─── Исходный отрывок ───

Пассек Е.В. Неимущественный интерес и непреодолимая сила в гражданском праве
Мы и здесь не имеем в виду отрицать, что Ульпиан при описанных в тексте обстоятельствах действительно признает должника безусловно ответственным за повреждения вещи, но и здесь мы не считаем возможным сделать отсюда тот дальнейший вывод, что юрист имеет этим в виду возложить на должника ответственность за случай. Если мы обратим внимание на данную текстом мотивировку, то в основании решения найдем ссылку на непринятие должником необходимых мер предосторожности, т.е. ссылку на наличность вины. Для доказательства противного Барон, как нам кажется, до некоторой степени преувеличенно рисует опасности, угрожающие должнику от "внезапного появления мышей", и ставит его в преувеличенно беспомощное по отношению к последним положение: при таких условиях оставалось бы только недоумевать, почему Барон не относит появления мышей к случаям непреодолимой силы[752]. Наличность вины усматривается здесь, правда, уже и в простом факте допущения должником того повреждения, о котором идет речь в данном случае, но в этом едва ли можно усматривать что-либо нуждающееся в особом объяснении. О наличности или об отсутствии вины суждение всегда возможно не иначе, как на основании фактической обстановки данного частного случая, а при известной фактической обстановке мы и в настоящее время едва ли затруднимся решить вопрос о виновности или невиновности должника, не входя в какой бы то ни было детальный психологический анализ. Если, например, отданные в починку часы будут возвращены не с исправленным, а с еще более изломанным механизмом; если отданное в починку черное платье окажется покрытым заплатами разных цветов; если отданная в переплет книга возвратится со сплошь перепутанной нумерацией листов или страниц, - во всех этих случаях никто не затруднится заключить, что лицо, исполнявшее заказ, без всякого сомнения, отнеслось к порученному ему делу небрежно: при сколько-нибудь внимательном отношении часовщика, портного, переплетчика и т.п. к исполнению заказа ничего подобного не могло бы иметь места - quia debuit ab hac re cavere. Всякий, по всей вероятности, скажет то же, что говорит Ульпиан, и о прачке, которая возвращает отданное ей в стирку белье изъеденным мышами. Только это соображение, а никоим образом не возложение на должника безусловной ответственности за случай можно поэтому усматривать и в L. 13 § 6 D. loc. 19. 2[753].

─── Фрагменты записей ───

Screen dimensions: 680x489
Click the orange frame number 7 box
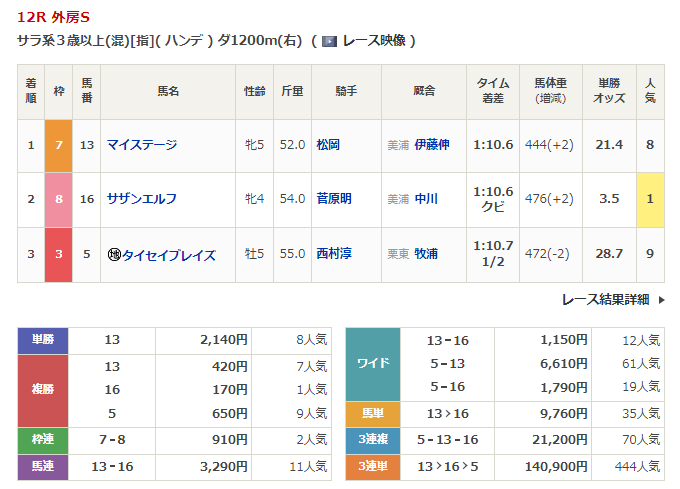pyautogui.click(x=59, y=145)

───
─── Фрагменты записей ───

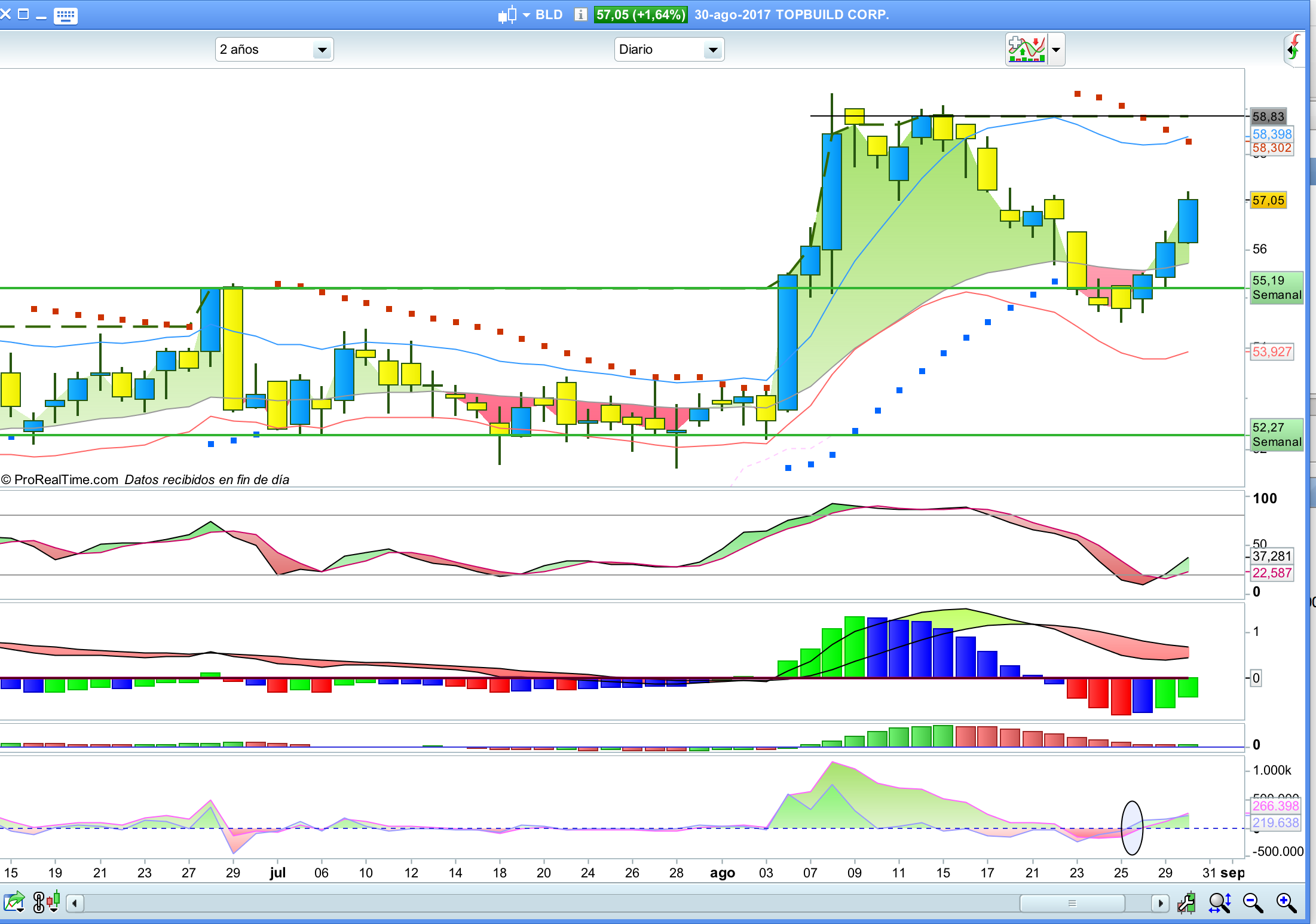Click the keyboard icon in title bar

───

* Части упражнения
1. В каком виде, согласно отрывку о вине должника, прачка возвращает отданное ей в стирку белье?
2. Продолжите отрывок о вине должника, начав сразу после его последнего предложения.
Записи здесь не понадобятся.

* Ответы на задания
1. Изъеденным мышами.

2.
Если изложенные соображения правильны, то этим самым мы поставлены, конечно, в необходимость признать наличность необъяснимого на первый взгляд противоречия между нормой, выраженной в L. 13 § 6 D. cit., с одной стороны, и L. 2 pr. D. si quadrup. 9. 1 - с другой: должник несет безусловную ответственность не за те повреждения вещи, которые причинены животными вообще, а за те из них, которые причинены чужими животными, животными, имеющими хозяина. Почему? Вопрос аналогичный тому, с каким мы уже встречались по отношению к ответственности за повреждения вещи, причиненные действиями третьих лиц и ответ на который здесь еще дан быть не может. Заметим только то, что при описанных условиях мы не можем искать решения этого вопроса ни в различии между последствиями указанных событий (эти последствия везде состоят в имущественном ущербе), ни в том, что в одних случаях должник мог бы рассчитывать на возмещение уплаченной им кредитору суммы ущерба со стороны истинного виновника события, в других - нет; такой возможности он не имеет, правда, в случае повреждения вещей животными, никому не принадлежащими[754], но она одинаково имеется как в иске de pauperie, так и в иске legis Aquiliae (в первом случае ответственным является собственник животного, во втором - тот, кем причинен вред), между тем оба названных иска все-таки обсуждаются по различным правилам. Ввиду того что различия ни по существу, ни по цели с этой точки зрения между всеми названными исками отмечено быть не может, различие в установленных для них нормах может лежать только в историческом развитии права. В этом отношении мы уже и здесь можем обратить внимание на то обстоятельство, что оба иска, в которых наличность безусловной ответственности, по свидетельству источников, может считаться более или менее обоснованной (actio furti и actio de pauperie), действительно принадлежат к числу древнейших цивильных исков, не только уже известных законам XII табл., но, без сомнения, еще и много более древних, чем эти последние, между тем как actio legis Aquiliae, хотя и основана на законе, изданном еще в республиканское время, происхождения сравнительно гораздо более позднего[755].
Принимая во внимание только что изложенное, мы должны будем прийти к тому выводу, что для определения тех случаев, в которых могло бы быть защищаемо положение о безусловной ответственности должника по договору найма, мы никоим образом не вправе переходить за установленные выше и общие всем остальным до сих пор рассмотренным видам договоров границы[756].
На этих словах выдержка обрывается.